Stated task:
Please continue the editorial on Labour's 20-point programme and the June 8 election, starting after its last sentence. The material placed after the editorial is not part of it.

LABOUR’S 20-point programme provides the basis for party activists and supporters to take the electoral battle to the Tories.
It encapsulates issues that exercise working people most and argues for policies to benefit the majority rather than the wealthy minority championed by Theresa May.
May would prefer not to get embroiled in debates about economic policy, which is why she fights shy of televised debates with Corbyn and other party leaders.
She wants the electorate to believe that this election is essential to provide her with an enhanced mandate to negotiate Britain’s exit from the European Union.
This is nonsense. The electorate provided a mandate last June. That vote is over.
The EU is unconcerned how many votes or MPs a British prime minister has.
Alexis Tsipras’s government in Greece had huge voter approval for its approach to the private banking crisis and was told bluntly by the EU that national democracy doesn’t trump EU rules.
Tory attempts to make June 8 the “Brexit election” are mimicked by Ukip and the Liberal Democrats, each laying claim to millions of votes cast for and against as the self-designated champions of the Leave and Remain camps.
The decision to leave the European Union has been made and must be honoured.

Listing:

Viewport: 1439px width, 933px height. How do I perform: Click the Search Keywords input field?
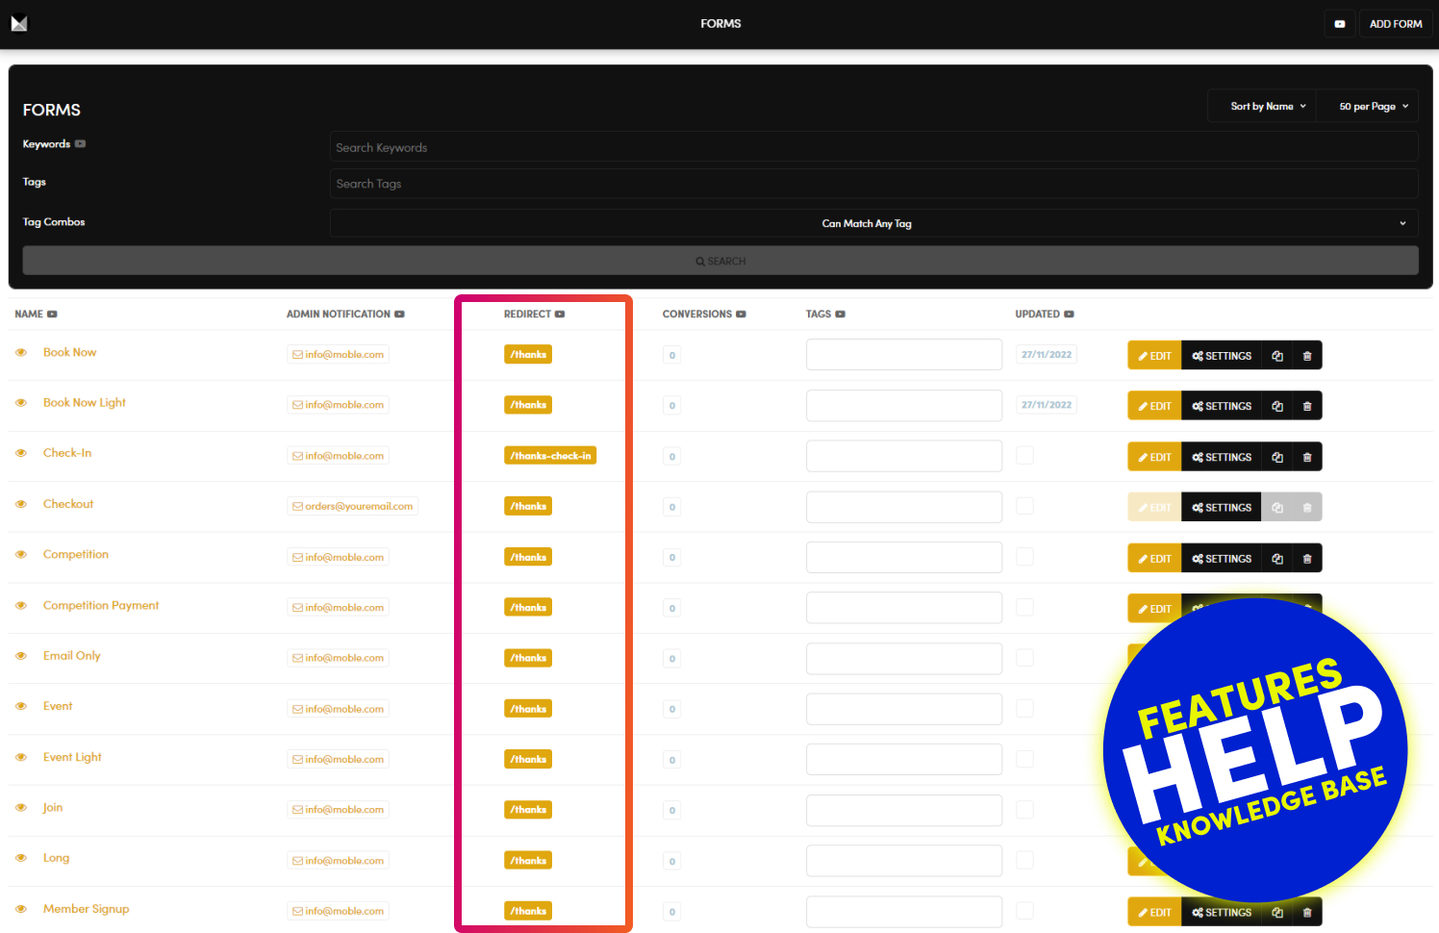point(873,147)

* * *

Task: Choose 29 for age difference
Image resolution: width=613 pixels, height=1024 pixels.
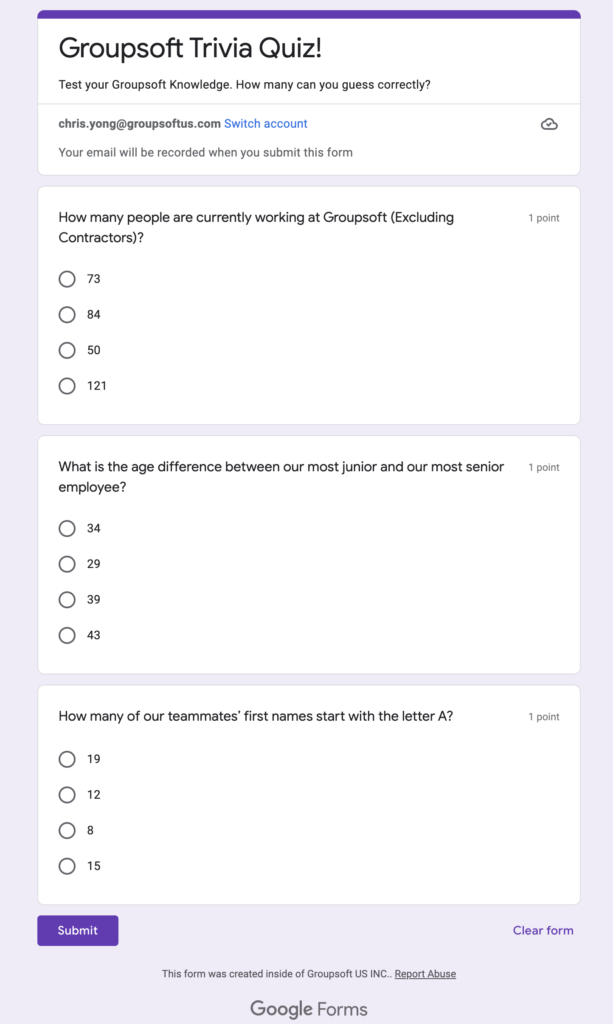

Output for this exercise:
What is at stake on election day is what political direction Britain will take from that day on.
May was up to her neck in the capitalist austerity agenda imposed by David Cameron and George Osborne.
She supported their Remain position in the referendum and her years as home secretary were most notable for her anti-immigrant rhetoric, threatening to lock up visa overstayers who didn’t leave the country.
Her decision to hold a general election owes more to a desire to win a personal mandate and, at the same time, not to be bound by the Cameron-Osborne leadership’s election pledges on the state pension and taxation.
Chancellor Philip Hammond’s humiliation at having to make a Budget U-turn after his plan to raise national insurance rates for the self-employed was exposed as a breach of the Tory manifesto exemplifies his determination to have a free hand in future.
May’s devious replies to direct questions leave no doubt that she and Hammond plan to hit anyone classified — often dubiously — as self-employed, reduce the value of the state pension, press ahead with welfare cuts, persevere with the public-sector pay freeze and intensify real-terms cuts in investment in education and health in England.
No wonder she would prefer that media and voters divert their gaze from her vicious austerity agenda towards a virtual reality rerun of last June’s referendum that will change nothing.
Low living standards, especially in-work poverty, can be tackled by Labour’s plan to boost the minimum wage to living wage level, expand sectoral collective bargaining and end the public-sector pay cap.
Widespread insecurity in working-class communities can be eradicated by giving all workers full workplace rights from day one, strengthening maternity protection, banning employers from recruiting staff from overseas to undercut the existing workforce and using public contract compliance clauses.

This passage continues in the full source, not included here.